Marijuana Legalization 2018: A State-by-State Guide to Legal Weed

Few places are safe.

Although marijuana remains prohibited by federal law, an increasing number of US states have legalized the drug for medical and recreational use in the past few years. In fact, some politicians are running in the 2018 midterm elections on explicitly pro-marijuana platforms.

This kind of mainstream support for legalization would’ve been practically unthinkable 20 years ago. While the exact regulations vary state-by-state, there are three main statewide stances on marijuana: legalized for recreational and medical use, legalized for only medical use, and completely prohibited in line with federal policy. As the definition of legal for medical use varies across states, counting gets convoluted fast.

This article, originally published on April 18, 2018, was updated on December 5, 2018, with additional reporting by Tiffany Jeung.

marijuana laws

Legal Weed for Recreational and Medical Use

Ten states and the District of Columbia have legalized weed for both medical and recreational use. Of this group, Vermont is the only state to have legalized marijuana for recreational use through its legislature (Vermont’s law goes into effect on July 1). The rest legalized weed through a voter referendum.

Some of the states have yet to set up a market for purchasing marijuana. Vermont, for example, allows adults 21 and over to possess and grow their own stash, but you can’t sell your goods for non-medical use. In Washington, D.C., you can smoke, possess, and gift marijuana, but you can’t legally buy or sell it. On the other hand, Washington and Colorado are homes to a booming marijuana industry that brings in a significant amount of tax dollars ($315 million and $247 million in 2017). Here are all the places where recreational weed is allowed:

  • Alaska
  • California
  • Colorado
  • Maine
  • Massachusetts
  • Michigan
  • Nevada
  • Oregon
  • Vermont
  • Washington
  • Washington D.C.

Legal Weed for Medical Use

There are 25 states that have legalized marijuana for medical use only. Ten of these states (marked in bold) also decriminalized possession of small amounts of marijuana.
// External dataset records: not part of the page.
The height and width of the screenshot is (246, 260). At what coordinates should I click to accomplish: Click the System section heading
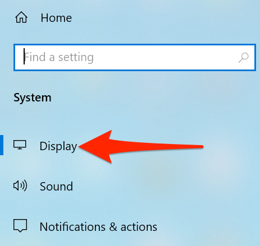coord(33,98)
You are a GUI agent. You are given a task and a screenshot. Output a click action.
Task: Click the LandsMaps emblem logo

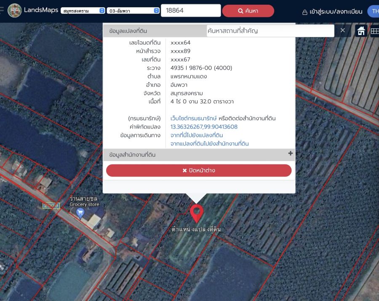(15, 11)
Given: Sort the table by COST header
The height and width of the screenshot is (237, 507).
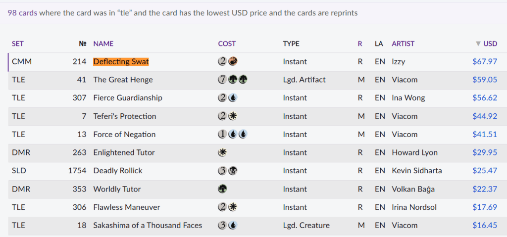Looking at the screenshot, I should click(227, 44).
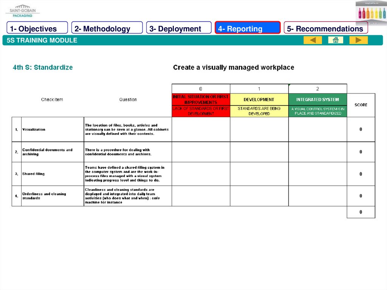
Task: Click the Saint-Gobain Packaging logo
Action: tap(22, 11)
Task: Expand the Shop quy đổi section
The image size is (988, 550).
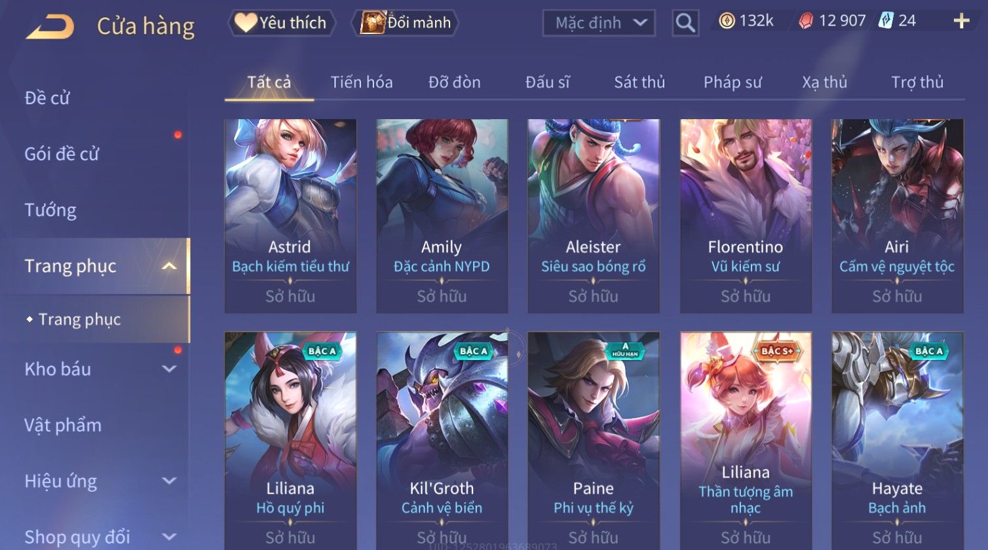Action: pyautogui.click(x=169, y=537)
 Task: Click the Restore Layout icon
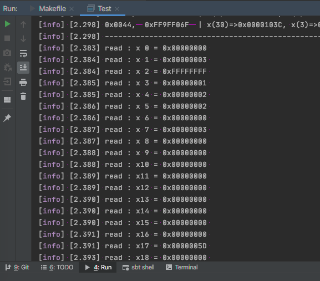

Among these states, about one-third only allow marijuana oils that are high in CBD, the therapeutic ingredient in weed, and low in THC, the psychoactive element. The rest allow the purchase of marijuana from a medical dispensary with a medical marijuana license. The requirements for, and difficulty of, procuring a license, vary by state. Here are all the states where you can legally light up — but only with a doctors note.

  • Arizona
  • Arkansas
  • Connecticut
  • Delaware
  • Florida
  • Georgia
  • Hawaii
  • Illinois
  • Iowa
  • Louisiana
  • Maryland
  • Minnesota
  • Missouri
  • Montana
  • New Hampshire
  • New Jersey
  • New Mexico
  • New York
  • North Dakota
  • Ohio
  • Oklahoma
  • Pennsylvania
  • Rhode Island
  • Utah
  • West Virginia

Marijuana Still Prohibited

This leaves 15 states complying with federal law, leaving marijuana use completely illegal. A few have loosened the penalty of possession If all of these states legalize medical marijuana in the coming years, we could be left in a peculiar legal situation where every state is in direct conflict with the federal government on marijuana. Here are the states where any medical or recreational marijuana use is illegal:

  • Alabama (One form of cannabis was legally approved for use specifically for a state-sponsored clinical trial with the University of Alabama in 2014. That’s it.)
  • Idaho
  • Indiana
  • Kansas
  • Kentucky (The state passed a limited bill allowed CBD oil for treating seizures, but legally excludes CBD as marijuana.)
  • Mississippi (Legalized medical use for treating epilepsy under Harper Grace’s law, but often considered too narrow to count.)
  • Nebraska
  • North Carolina (Legalized marijuana use for treating epilepsy through the Hope for Haley and Friends bill in 2015, but considered too narrow to count.)
  • South Carolina (Law authorizing medical use considered too narrow to count.)
  • South Dakota
  • Tennessee (Law authorizing marijuana use connected to seizure-related university studies considered too narrow to count.)
  • Texas (Law authorizing marijuana use treating seizures considered too narrow to count.)
  • Virginia (Law authorizing “affirmative defense” to those charged with possession, combined with limitations to oil form considered too narrow to count.)
  • Wisconsin (In a non-binding referendum posed last November, counties overwhelmingly voted to legalize marijuana for recreational and medicinal use. This referendum has not turned into a legal change, though.)
  • Wyoming

Despite its classification as a Schedule 1 drug — meaning that it has “no currently accepted medical use and a high potential for abuse” — popular support for marijuana has reached a fever pitch. A Pew Research poll in January found that 61 percent of Americans believe marijuana should be legal.